#### Your task
The complete listing should be restated word for word.

#### Data records

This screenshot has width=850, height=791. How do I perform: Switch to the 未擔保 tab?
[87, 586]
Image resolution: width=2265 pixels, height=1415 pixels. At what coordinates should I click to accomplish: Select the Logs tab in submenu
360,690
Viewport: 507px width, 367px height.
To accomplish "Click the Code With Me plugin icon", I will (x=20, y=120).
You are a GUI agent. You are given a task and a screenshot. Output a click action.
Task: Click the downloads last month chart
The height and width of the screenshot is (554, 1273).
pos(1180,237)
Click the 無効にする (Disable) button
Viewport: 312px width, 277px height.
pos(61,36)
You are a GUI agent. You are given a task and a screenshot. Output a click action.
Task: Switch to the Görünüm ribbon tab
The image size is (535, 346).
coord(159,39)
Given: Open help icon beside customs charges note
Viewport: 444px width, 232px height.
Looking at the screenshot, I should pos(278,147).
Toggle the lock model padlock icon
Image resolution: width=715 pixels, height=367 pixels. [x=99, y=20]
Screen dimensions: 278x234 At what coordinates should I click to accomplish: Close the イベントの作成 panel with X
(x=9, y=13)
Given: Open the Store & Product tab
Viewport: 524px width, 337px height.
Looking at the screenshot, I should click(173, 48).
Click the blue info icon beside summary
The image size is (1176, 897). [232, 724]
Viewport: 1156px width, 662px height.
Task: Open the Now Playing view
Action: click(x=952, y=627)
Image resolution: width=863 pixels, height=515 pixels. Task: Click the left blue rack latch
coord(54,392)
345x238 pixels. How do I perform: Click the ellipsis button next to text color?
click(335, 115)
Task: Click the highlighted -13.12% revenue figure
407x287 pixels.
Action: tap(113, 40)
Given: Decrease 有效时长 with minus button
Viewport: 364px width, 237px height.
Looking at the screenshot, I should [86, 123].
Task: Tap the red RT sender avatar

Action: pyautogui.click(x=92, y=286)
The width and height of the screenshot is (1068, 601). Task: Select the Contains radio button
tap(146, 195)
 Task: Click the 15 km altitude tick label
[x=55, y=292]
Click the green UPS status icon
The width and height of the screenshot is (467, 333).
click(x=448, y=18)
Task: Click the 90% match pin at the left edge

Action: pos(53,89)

#### Result below
This screenshot has width=850, height=791. How do I perform: Switch to the 未擔保 tab?
[87, 586]
Image resolution: width=2265 pixels, height=1415 pixels. At what coordinates should I click to accomplish: Select the Logs tab in submenu
360,690
Viewport: 507px width, 367px height.
To accomplish "Click the Code With Me plugin icon", I will (x=20, y=120).
You are a GUI agent. You are given a task and a screenshot. Output a click action.
Task: Click the downloads last month chart
The height and width of the screenshot is (554, 1273).
pos(1180,237)
Click the 無効にする (Disable) button
Viewport: 312px width, 277px height.
pos(61,36)
You are a GUI agent. You are given a task and a screenshot. Output a click action.
Task: Switch to the Görünüm ribbon tab
The image size is (535, 346).
coord(159,39)
Given: Open help icon beside customs charges note
Viewport: 444px width, 232px height.
Looking at the screenshot, I should pos(278,147).
Toggle the lock model padlock icon
Image resolution: width=715 pixels, height=367 pixels. [x=99, y=20]
Screen dimensions: 278x234 At what coordinates should I click to accomplish: Close the イベントの作成 panel with X
(x=9, y=13)
Given: Open the Store & Product tab
Viewport: 524px width, 337px height.
Looking at the screenshot, I should click(173, 48).
Click the blue info icon beside summary
The image size is (1176, 897). [232, 724]
Viewport: 1156px width, 662px height.
Task: Open the Now Playing view
Action: click(x=952, y=627)
Image resolution: width=863 pixels, height=515 pixels. Task: Click the left blue rack latch
coord(54,392)
345x238 pixels. How do I perform: Click the ellipsis button next to text color?
click(335, 115)
Task: Click the highlighted -13.12% revenue figure
407x287 pixels.
Action: tap(113, 40)
Given: Decrease 有效时长 with minus button
Viewport: 364px width, 237px height.
Looking at the screenshot, I should [86, 123].
Task: Tap the red RT sender avatar

Action: pyautogui.click(x=92, y=286)
The width and height of the screenshot is (1068, 601). Task: Select the Contains radio button
tap(146, 195)
 Task: Click the 15 km altitude tick label
[x=55, y=292]
Click the green UPS status icon
The width and height of the screenshot is (467, 333).
click(x=448, y=18)
Task: Click the 90% match pin at the left edge

Action: pos(53,89)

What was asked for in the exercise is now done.